Slawson Fills a Gap, Leaves Uncertainty in its Wake
Slawson fills in one more spot on the map of active production regions in the U.S., providing the first piece of guidance to Bakken producers and their counterparties with similar contracts. Moreover, because drilling activity in the Bakken has dropped significantly over the last several months—as much as 80% since January—more bankruptcies can be expected from Bakken producers, and as a result, more promote obligations may be disputed in the future.
At the same time, all the decisions discussed in this article, including Slawson, still leave significant uncertainty for parties to similar contracts. In most bankruptcy cases, these decisions will only be persuasive authority, at best, and they will remain so until the underlying issues are definitively addressed under state law. This lack of clarity creates an opportunity for court disputes. As a result, parties may be faced with the difficult choice to pursue expensive litigation or accept a negotiated resolution that is less than ideal.
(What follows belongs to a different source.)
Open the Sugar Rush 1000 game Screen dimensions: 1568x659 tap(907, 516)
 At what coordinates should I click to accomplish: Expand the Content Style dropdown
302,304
Parties negotiating, or renegotiating, contracts in the current distressed market face similar difficulties. Piecemeal, nonbinding decisions can make it difficult to deliberately craft language that will survive a future challenge in bankruptcy court. And particularly when new decisions reject alleged covenants, parties may need to explore different types of negotiating leverage, which can be challenging in a tough environment.
In the meantime, until the law becomes more settled, it is critical for parties to these agreements, in the Bakken and elsewhere, to stay informed on the ever-changing legal landscape around this issue.